New Mexico's WMD Preparedness site ( http://dem.state.nv.us/definitionsM.htm )
reminds me that a megaton is 4.18 * 10^15 Joules. Joules are kms units, so a
Joule is a Newton-meter; its units are kg*m^2/s^2.

Let's crank the handle for one kilogram:

e=mc^2; (1) * (2.998 * 10^8 m/s)^2 = 8.998 * 10^16 J ;

(8.998 * 10^16) / (4.18 * 10^15) = 21.50 Mt ; yup, just about spot on.

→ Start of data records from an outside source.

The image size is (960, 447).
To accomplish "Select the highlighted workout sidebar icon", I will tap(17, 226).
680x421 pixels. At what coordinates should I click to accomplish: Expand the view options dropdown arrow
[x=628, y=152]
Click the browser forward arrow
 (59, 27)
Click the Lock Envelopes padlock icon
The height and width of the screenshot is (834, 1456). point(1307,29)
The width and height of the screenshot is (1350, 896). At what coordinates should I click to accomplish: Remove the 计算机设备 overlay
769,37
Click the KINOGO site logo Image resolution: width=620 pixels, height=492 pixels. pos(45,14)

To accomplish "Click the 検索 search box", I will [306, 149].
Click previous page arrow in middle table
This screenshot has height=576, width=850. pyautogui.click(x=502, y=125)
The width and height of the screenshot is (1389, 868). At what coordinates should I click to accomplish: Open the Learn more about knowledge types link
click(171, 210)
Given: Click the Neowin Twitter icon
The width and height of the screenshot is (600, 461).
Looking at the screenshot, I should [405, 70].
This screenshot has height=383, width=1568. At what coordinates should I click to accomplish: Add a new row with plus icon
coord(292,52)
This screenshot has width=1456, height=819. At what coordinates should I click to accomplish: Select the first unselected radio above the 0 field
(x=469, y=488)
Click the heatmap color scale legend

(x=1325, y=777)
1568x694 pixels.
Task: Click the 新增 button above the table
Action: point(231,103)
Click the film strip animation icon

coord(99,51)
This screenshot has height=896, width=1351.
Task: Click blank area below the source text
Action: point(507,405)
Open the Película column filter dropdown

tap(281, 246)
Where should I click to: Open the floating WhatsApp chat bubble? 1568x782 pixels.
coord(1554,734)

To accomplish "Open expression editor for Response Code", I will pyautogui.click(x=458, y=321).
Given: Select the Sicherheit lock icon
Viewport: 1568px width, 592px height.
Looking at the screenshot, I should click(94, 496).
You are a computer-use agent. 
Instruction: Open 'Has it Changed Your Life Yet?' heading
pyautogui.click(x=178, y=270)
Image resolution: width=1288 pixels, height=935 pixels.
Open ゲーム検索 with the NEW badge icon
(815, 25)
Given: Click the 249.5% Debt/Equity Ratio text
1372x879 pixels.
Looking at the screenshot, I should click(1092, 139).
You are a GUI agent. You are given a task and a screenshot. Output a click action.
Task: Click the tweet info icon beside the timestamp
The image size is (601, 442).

That's for total conversion of a mass totaling 1 kg--half of that is matter,
half antimatter.

Now, by "a gram", I assume you mean "a gram of antimatter", totally converted
by contact with matter (100% efficiency).

Divide by a thousand, then multiply by two (to account for the mass of the
_matter_ annnihilated); that gives us _43 kt per gram of antimatter_.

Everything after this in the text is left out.